Wednesday, May 2, 2007
Coffee Cultivation & Commodity Environments
According to “traditional” methods, coffee is grown under a canopy of fruit and hardwood trees that provide a cover of mixed shade (WRI 1998-99, TED 2000). Under ideal conditions, this agro-ecosystem of shade-grown coffee can sustain a large diversity of bird species and small mammals (TED 2000). The agricultural habitat of forested coffee groves involves a small-scale production scheme that provides subsistence opportunities and addresses natural resource conservation goals with the sustainable harvest of shade trees for fuel and nutritional needs. This is in contrast to the dominant, higher-yield production method, which often involves removing forest to plant a monoculture crop grown in full sun. This method, usually referred to as “sun-farming” or “technified” cultivation, requires that fertilizers, dangerous pesticides and herbicides be applied often and has become the preferred approach on large coffee estates and plantations. Sun-farming practices have contributed to coffee becoming “the second-most heavily pesticide-sprayed product in the world (after cotton)” (Cycon 2001). Twenty percent of Guatemala’s coffee area is under technified production, compared with 40 percent in Costa Rica, 69 percent in Colombia, 17 percent in Mexico and 8 percent in El Salvador (Sorby 2002).

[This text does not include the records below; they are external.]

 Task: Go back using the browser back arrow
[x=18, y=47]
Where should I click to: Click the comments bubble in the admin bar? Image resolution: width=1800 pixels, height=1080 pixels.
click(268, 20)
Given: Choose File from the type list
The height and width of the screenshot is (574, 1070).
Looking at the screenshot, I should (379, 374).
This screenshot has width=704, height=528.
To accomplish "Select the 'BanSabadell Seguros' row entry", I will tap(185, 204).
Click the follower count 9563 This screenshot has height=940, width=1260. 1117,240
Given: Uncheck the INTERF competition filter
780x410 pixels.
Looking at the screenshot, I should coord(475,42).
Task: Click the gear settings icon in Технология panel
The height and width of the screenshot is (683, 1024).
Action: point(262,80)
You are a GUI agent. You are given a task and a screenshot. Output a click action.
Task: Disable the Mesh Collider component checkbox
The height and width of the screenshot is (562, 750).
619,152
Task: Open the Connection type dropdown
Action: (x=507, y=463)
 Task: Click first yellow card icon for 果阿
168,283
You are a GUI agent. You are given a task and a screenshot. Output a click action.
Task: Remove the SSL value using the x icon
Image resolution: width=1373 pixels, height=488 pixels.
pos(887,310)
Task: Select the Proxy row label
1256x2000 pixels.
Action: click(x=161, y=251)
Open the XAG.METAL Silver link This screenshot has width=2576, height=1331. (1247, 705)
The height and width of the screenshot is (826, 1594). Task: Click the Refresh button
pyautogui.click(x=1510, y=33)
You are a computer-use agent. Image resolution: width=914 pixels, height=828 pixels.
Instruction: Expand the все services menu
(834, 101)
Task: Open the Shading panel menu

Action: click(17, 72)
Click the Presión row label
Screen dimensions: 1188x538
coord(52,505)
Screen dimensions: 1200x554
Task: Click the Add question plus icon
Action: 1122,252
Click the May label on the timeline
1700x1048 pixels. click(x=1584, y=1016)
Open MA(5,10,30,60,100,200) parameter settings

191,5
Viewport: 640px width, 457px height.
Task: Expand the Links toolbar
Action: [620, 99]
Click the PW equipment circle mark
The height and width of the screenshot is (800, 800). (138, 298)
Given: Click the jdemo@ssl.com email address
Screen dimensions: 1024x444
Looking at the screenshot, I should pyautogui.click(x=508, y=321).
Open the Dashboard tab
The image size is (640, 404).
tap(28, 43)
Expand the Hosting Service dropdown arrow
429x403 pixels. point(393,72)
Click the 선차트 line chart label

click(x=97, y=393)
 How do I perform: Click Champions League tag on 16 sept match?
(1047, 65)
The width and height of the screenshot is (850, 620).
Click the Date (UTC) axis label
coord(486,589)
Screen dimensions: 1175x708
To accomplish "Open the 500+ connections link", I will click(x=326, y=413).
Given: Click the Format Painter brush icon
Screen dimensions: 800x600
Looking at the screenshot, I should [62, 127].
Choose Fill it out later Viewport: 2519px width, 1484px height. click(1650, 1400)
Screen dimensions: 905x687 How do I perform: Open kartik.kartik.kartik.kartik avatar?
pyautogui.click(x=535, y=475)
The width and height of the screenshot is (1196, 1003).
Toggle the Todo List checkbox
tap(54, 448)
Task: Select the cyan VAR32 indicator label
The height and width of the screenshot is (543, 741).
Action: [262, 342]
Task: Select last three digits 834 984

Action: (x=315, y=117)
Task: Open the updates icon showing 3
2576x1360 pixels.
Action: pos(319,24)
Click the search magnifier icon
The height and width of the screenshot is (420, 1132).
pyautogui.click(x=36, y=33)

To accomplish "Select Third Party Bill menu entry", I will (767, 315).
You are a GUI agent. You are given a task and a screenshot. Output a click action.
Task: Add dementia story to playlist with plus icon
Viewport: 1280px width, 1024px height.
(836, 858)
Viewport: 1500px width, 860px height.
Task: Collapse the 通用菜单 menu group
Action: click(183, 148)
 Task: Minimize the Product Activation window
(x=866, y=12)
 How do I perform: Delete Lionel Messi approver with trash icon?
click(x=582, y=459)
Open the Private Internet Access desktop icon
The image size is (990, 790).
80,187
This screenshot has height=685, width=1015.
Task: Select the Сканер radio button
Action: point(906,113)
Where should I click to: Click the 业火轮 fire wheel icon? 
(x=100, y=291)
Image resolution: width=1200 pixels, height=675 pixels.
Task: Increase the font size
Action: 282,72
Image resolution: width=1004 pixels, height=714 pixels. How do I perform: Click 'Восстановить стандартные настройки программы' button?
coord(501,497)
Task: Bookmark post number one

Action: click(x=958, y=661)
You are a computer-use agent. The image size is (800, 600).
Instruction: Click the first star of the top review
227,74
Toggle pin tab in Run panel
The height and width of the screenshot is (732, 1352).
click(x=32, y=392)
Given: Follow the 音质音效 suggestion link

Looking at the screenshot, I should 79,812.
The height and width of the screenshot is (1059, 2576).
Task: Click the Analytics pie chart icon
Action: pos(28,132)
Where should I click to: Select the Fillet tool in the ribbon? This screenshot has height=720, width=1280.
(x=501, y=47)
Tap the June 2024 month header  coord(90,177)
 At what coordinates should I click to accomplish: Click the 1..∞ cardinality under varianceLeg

On most of Guatemala’s large coffee estates, varieties of high-quality Arabica are grown and harvested on highly managed shaded monoculture plantations, a modernized agriculture, high-density production scenario that requires chemical application, different from the often diversified plots of small-scale traditional coffee farming. The most common shade tree in Guatemala is gravilea (Australian oak), which tolerates heavy pruning for firewood; also, amate admired for the compostable quality of its broad leaves, as well as native trees like cuxin. Other trees common to a rustic, polyculture coffee shade forest include banana, avocado, and citrus trees such as lemon and orange. More and more, macadamia, a nut tree known for its environmental benefits, is suggested as a potential shade tree for Guatemalan coffee, and as a secondary or replacement cash crop. Even growing flowers among coffee is an increasingly common practice with the advent of organic production.